The talent math in fintech is brutal. A senior ML engineer with financial-services compliance experience costs three hundred thousand fully loaded in Hong Kong or Singapore, four hundred in London or New York. A compliance-savvy prompt engineer who understands HKMA cloud-risk circulars does not exist as a job title yet, which means you are hiring one of each and hoping they collaborate. Add a data engineer who has built audit trails for a regulator and you are at a million in headcount before the first agent ships.
For a Series A fintech that is somewhere between three and twelve months of runway gone on a team that will spend the first quarter writing the architecture rather than the agents. The fractional model collapses that. You hire the architecture, the operators, and the implementation as a single line item on a monthly retainer. The team has already built audit trails for regulators. The team has already mapped data flows for cross-border SE Asia operations. The team has already shipped on-device installs at HKMA-regulated balance sheets.

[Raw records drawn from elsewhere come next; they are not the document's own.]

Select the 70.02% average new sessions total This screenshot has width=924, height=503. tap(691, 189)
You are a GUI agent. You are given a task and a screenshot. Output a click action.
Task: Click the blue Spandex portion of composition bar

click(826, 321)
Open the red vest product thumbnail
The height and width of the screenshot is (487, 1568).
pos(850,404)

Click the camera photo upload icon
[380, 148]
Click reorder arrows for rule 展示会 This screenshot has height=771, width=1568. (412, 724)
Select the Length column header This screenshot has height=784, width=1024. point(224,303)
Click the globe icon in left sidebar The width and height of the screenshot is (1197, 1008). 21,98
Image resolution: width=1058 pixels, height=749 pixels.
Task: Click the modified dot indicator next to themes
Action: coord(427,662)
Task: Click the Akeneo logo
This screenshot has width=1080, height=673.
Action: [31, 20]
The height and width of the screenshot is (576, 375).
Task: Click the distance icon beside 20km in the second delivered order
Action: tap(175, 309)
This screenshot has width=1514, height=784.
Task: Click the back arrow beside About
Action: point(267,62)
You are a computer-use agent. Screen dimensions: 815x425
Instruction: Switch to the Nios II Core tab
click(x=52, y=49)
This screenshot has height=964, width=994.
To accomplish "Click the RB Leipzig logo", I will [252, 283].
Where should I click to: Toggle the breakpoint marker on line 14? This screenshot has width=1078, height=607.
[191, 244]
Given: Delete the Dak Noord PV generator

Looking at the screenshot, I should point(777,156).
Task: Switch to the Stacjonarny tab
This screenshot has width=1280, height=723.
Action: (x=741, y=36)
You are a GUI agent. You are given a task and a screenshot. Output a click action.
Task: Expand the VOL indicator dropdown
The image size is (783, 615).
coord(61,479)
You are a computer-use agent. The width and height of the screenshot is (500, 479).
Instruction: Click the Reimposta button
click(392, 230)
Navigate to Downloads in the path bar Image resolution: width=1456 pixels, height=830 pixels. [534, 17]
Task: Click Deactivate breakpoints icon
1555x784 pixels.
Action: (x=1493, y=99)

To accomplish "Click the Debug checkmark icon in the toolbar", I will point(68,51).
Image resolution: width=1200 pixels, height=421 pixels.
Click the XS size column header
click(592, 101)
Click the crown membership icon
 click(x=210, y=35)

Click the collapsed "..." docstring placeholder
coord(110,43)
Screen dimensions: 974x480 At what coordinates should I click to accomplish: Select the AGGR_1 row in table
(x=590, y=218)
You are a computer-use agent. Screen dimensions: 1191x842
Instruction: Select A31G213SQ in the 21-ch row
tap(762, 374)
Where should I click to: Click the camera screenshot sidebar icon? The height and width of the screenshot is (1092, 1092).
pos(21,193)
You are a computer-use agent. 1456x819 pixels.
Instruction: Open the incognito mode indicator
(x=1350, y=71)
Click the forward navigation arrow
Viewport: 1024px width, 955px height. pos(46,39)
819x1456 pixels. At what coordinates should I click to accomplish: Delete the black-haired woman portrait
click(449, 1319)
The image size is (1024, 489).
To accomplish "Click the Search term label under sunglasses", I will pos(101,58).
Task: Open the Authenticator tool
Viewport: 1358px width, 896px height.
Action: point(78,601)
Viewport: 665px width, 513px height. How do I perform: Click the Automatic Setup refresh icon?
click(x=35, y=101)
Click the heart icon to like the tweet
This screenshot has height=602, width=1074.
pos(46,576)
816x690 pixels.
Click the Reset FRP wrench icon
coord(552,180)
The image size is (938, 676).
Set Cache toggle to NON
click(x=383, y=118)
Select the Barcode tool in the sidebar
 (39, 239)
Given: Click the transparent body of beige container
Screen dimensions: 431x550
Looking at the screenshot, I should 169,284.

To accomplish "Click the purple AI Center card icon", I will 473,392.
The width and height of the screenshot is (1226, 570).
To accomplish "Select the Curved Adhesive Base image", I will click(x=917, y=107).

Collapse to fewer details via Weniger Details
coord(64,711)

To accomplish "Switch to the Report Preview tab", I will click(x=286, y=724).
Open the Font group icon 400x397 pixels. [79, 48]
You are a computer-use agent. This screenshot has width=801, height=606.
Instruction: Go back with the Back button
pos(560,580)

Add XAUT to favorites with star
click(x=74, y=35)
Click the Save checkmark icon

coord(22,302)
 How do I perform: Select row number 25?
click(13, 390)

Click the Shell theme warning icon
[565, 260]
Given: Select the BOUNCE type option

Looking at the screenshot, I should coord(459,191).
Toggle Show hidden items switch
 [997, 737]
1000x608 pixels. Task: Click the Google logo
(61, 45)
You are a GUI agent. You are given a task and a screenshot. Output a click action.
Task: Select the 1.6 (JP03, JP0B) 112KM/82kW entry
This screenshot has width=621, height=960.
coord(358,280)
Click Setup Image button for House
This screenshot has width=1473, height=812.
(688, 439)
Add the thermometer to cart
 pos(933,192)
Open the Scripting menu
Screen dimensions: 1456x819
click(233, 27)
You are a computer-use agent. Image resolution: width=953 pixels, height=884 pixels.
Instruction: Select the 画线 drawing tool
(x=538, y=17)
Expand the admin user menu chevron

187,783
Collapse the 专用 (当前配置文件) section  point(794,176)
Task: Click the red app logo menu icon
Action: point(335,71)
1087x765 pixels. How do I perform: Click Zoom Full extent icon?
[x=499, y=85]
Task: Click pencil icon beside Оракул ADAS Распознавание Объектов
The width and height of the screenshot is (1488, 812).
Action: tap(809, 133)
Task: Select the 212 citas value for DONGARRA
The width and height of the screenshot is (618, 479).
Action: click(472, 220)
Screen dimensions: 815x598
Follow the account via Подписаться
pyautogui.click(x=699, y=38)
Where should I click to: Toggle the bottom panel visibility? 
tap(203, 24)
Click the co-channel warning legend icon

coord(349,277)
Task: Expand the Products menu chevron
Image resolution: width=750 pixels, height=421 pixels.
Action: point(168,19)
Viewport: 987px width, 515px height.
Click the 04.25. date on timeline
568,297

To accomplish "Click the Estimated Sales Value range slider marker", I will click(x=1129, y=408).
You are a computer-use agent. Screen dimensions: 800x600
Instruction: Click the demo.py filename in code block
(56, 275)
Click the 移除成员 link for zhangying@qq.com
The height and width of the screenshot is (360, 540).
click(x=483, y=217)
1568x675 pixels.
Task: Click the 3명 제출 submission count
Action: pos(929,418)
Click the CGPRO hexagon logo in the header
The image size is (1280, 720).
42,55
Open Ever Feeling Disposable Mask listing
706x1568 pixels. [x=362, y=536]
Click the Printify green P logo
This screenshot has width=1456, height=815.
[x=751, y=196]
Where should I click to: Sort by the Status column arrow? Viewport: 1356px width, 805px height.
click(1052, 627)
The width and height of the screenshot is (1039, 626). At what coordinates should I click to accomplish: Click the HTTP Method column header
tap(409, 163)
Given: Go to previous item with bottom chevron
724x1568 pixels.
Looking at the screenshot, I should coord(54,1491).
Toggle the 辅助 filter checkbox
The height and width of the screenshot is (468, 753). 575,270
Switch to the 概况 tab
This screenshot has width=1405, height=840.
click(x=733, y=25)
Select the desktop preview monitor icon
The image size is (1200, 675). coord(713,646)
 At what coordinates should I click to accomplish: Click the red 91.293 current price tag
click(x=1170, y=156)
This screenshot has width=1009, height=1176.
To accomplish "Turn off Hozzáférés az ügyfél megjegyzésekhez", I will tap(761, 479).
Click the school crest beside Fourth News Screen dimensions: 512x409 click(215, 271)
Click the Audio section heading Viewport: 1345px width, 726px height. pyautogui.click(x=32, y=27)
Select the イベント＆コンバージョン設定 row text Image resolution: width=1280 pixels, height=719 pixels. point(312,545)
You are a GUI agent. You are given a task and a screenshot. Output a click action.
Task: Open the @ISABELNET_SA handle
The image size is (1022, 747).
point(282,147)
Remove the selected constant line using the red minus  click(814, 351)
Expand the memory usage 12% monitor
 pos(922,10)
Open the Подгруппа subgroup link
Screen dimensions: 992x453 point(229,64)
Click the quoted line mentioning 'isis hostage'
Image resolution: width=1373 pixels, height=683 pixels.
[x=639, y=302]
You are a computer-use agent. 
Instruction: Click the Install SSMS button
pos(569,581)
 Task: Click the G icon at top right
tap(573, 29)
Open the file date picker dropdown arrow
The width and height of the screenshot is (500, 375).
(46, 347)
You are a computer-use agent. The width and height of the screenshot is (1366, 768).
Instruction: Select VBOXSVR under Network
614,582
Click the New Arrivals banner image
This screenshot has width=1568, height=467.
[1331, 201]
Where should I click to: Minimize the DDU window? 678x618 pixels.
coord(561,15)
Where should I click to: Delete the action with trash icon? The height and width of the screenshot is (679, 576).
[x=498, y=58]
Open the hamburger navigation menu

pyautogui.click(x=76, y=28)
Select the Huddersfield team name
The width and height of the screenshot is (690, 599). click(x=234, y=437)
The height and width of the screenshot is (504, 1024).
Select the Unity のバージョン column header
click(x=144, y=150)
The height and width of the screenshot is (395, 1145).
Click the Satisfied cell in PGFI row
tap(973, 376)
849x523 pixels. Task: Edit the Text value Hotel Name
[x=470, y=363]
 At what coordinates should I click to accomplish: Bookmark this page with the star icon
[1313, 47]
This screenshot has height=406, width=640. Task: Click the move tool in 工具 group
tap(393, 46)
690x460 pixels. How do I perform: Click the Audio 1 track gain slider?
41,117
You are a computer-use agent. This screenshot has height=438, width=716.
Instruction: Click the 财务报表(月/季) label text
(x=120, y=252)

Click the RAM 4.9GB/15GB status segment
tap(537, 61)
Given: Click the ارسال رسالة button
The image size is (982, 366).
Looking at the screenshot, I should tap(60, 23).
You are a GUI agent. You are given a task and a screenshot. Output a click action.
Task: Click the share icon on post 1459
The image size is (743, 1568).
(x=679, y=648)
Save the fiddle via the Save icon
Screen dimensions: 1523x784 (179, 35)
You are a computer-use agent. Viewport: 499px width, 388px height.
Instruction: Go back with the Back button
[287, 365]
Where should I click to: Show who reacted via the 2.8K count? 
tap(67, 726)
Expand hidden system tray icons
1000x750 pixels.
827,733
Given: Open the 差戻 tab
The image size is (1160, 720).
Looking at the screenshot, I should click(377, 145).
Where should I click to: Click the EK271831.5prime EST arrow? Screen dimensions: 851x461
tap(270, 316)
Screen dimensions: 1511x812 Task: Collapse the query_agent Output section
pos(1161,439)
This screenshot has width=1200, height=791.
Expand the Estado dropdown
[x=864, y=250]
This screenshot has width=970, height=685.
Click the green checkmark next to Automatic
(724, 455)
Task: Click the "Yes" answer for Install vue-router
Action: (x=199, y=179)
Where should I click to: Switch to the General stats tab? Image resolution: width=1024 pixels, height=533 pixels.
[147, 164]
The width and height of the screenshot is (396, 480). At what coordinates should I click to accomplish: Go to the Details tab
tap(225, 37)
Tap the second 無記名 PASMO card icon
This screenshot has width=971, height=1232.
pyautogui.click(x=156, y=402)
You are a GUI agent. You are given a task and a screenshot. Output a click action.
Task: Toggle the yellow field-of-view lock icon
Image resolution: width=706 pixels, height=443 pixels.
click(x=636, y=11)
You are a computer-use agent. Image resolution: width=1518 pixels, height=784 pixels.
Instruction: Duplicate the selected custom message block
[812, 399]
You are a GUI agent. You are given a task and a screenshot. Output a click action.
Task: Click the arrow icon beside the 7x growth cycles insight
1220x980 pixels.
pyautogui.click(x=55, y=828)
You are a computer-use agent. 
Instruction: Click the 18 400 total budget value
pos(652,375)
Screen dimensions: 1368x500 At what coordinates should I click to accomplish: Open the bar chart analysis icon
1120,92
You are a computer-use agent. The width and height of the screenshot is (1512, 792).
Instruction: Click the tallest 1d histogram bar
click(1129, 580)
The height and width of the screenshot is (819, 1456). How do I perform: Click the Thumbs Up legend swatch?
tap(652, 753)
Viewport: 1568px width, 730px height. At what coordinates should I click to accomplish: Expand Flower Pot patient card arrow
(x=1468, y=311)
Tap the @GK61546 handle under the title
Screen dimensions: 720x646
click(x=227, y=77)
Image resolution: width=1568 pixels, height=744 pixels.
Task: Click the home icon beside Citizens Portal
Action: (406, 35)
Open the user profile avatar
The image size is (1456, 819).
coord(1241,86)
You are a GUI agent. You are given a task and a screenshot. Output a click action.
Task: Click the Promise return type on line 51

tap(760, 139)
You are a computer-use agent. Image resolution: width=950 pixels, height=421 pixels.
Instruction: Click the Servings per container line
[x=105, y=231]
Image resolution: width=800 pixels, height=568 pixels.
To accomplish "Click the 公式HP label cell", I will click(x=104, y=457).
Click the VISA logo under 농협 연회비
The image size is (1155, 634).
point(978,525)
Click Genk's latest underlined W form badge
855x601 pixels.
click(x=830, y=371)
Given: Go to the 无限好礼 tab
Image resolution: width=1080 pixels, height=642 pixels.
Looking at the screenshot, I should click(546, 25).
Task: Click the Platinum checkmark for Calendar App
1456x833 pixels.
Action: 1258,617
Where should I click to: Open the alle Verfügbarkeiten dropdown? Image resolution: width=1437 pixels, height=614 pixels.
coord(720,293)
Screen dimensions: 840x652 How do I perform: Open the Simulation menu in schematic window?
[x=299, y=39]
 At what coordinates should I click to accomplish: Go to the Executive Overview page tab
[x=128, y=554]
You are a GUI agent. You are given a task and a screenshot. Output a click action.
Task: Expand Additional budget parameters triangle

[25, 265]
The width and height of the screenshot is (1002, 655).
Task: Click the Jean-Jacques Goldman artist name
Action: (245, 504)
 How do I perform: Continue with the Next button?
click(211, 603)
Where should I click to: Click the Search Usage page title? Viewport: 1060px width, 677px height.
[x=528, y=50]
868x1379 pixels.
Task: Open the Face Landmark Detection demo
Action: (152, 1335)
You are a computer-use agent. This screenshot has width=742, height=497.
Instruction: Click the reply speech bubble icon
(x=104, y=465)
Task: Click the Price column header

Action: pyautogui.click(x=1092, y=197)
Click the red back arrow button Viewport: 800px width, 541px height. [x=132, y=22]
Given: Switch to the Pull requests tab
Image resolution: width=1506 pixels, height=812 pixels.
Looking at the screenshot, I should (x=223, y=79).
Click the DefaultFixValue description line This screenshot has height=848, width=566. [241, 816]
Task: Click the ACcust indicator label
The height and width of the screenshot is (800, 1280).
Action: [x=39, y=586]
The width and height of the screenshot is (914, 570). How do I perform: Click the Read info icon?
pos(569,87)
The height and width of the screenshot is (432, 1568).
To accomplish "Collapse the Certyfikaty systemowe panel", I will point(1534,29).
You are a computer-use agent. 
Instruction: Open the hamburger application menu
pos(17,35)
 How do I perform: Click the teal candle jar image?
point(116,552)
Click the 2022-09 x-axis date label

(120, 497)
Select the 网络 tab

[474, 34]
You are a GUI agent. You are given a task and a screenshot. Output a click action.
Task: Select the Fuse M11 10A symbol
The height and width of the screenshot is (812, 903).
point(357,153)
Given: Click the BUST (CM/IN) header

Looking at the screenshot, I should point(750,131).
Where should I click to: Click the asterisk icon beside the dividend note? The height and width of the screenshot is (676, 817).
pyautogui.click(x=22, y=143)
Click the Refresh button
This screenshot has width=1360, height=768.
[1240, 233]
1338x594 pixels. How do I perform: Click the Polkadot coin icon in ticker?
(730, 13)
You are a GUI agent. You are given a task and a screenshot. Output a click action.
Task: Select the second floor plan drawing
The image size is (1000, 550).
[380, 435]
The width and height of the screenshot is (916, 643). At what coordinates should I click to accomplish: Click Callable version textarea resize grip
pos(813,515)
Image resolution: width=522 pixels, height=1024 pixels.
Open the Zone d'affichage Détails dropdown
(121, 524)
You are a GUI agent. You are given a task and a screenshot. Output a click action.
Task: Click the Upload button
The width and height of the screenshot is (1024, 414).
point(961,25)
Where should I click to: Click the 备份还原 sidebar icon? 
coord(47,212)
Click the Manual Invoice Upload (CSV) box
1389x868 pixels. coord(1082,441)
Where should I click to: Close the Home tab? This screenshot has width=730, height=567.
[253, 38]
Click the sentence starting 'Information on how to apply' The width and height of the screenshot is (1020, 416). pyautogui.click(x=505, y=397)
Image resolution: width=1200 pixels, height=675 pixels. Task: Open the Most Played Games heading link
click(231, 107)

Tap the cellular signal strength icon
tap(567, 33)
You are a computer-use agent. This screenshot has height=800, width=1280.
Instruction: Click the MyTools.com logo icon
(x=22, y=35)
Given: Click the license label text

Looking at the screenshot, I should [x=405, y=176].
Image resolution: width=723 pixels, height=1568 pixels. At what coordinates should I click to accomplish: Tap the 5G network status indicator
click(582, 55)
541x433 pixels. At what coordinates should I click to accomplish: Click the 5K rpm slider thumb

The other shape that does not work is the consultancy model. A traditional fintech consultancy writes you a deck, charges six figures, hands off a roadmap, and leaves. You still do not have a working agent. The fractional model is the opposite. We write the architecture, we install the stack, we run the workflows, we hand audit reports to your compliance officer, all on the same retainer. There is no handoff cliff because there is no handoff. The operator who designed the system is the operator running it on Tuesday.
That is the fit. Funded fintechs under fifty employees do not have time to assemble an internal AI team and cannot afford one even if they did. They need departments that ship work, not roadmaps. They need architecture that respects the balance sheet, not architecture borrowed from a SaaS playbook. They need an operator on the other end of a Slack DM at 2pm Hong Kong time when the regulator asks a question. Fractional delivers all three.
Real engagements, real regulatory surfaces.
Union Bank of the Philippines is the biggest reference point on our balance sheet. The work spans content velocity, ops support, and integration design across a regulated banking environment with BSP oversight. Anything we ship inside a bank that size goes through three layers of compliance and security review before a single agent moves into production. That posture transfers to every fintech we work with after, which is why our compliance baseline starts higher than the typical AI agency.
On the on-device side, the pattern we run most often in fintech is a credit-memo copilot or a KYC reviewer-assist agent. The credit-memo flow reads internal underwriting history, transaction patterns, and customer correspondence to draft a memo for a credit officer to review. The KYC flow reads onboarding documents, runs the sanctions-list match, and ranks the case for a human reviewer. Both run on hardware inside the customer perimeter. Neither sends a byte of customer data to a third-party API. Officers cut memo drafting time from forty minutes to six. KYC reviewers triage three times more cases per shift.
On the cloud side, the pattern is B2B sales for fintechs selling into banks or asset managers. The prospecting flow does not touch any customer PII because the buyers are enterprise procurement teams, not retail customers. Outbound runs at the same volume and reply rates as our SaaS engagements: five hundred personalized touches a day, four to five percent reply rate, twenty to forty warm conversations a week. The compliance posture stays clean because the data in scope is your own ICP, not anyone is balance.
The combination is what makes fintech work as an industry vertical for us. Off-the-shelf vendors do one or the other. They run a cloud-only sales tool that fintech compliance teams block, or they run an on-device deployment with no operating layer on top so the model sits idle. EOI runs both as departments under one retainer, with one operator accountable, with one audit surface for the regulator. That is the structural advantage.
Excellent communication and top-notch quality of service. EOI has been a choice to accelerate our company, not only on a technical level, but also business-wise and creatively. If you need anyone to do your AI workflows, these guys are the experts.
Single monthly retainer. Optional on-device install.
Same retainer model as our other fractional departments. Optional one-time on-device install fee when workloads need to run inside your perimeter. Hardware billed at cost. DPAs and audit reports included.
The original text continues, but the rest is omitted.